Эти разнообразные и страстные люди постоянно и пылко преследуют свое счастье. Они строят свой город, чтобы порадовать самих себя. «[В нем] объединяются все желания и все действия». Они выбирают общество людей с иным образом жизни. Они могут прийти в город издалека или просто из соседнего, меньшего по размерам и менее демократического места. Они выбрали для себя другую жизнь. Их город становится все больше и цивилизованней. Для аль-Фараби цивилизация не принадлежит одной культурной общности, но своевольной мешанине культур, которые можно встретить в больших городах.

Аль-Фараби сам пришел из захолустья, из села за Бухарой, в Средней Азии. Он прошел через великие города своего времени: Багдад, Каир, Алеппо, Константинополь. Он учился в них и работал в них, жил такой же жизнью, как мы: в которой границы между Востоком и Западом постоянно пересекают, где можно учиться у мусульман, христиан, иудеев и у языческих философов Платона и Аристотеля. Безродный космополит аль-Фараби — один из нас, и неважно, был он демократом или нет, кажется, что он был бы с ними счастлив.

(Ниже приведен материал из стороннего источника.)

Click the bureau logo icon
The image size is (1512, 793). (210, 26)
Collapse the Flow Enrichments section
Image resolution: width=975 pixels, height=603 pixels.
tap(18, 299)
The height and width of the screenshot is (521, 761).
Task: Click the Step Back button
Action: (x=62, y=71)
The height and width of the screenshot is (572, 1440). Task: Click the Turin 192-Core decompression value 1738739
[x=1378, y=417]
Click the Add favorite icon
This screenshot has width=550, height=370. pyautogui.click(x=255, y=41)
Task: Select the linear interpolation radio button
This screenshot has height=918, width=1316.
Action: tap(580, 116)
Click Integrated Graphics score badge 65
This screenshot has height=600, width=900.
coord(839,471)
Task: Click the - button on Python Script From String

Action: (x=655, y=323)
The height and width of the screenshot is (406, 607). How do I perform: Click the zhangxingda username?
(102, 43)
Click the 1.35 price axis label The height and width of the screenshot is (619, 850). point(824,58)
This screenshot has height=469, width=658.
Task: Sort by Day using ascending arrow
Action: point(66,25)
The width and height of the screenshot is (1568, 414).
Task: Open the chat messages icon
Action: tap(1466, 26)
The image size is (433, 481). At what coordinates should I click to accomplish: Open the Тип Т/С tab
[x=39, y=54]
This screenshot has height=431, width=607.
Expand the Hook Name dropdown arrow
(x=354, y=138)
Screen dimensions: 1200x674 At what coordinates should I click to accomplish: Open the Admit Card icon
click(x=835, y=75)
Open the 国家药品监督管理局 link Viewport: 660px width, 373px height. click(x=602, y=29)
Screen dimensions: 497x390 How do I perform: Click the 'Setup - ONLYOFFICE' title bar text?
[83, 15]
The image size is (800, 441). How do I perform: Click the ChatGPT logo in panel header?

Видение фронтира ибн Хальдуна и космополитическая демократия аль-Фараби знакомы американским демократам не меньше, чем ковбои или ньюйоркцы. Люди Запада (и не только Запада), люди Берлина и Парижа, Лондона и Мадрида могут увидеть самих себя, свои жизни в демократическом городе аль-Фараби. Люди Запада (и не только Запада), люди шотландских гор и норвежских фьордов, Пиринеев и Камарга, пустынь американского Юго-Запада — все они знали тяготы жизни и по-прежнему разделяют ценности людей фронтира у ибн Хальдуна. Политическая философия в мусульманской (но не только мусульманской) традиции предлагает видение демократии, космополитизма, иммиграции и интеграции, которые нам в глубине души очень знакомы. Повернувшись лицом к этому чужому знакомому, мы сможем приветствовать: «алан ва салан», «здесь ты среди своих».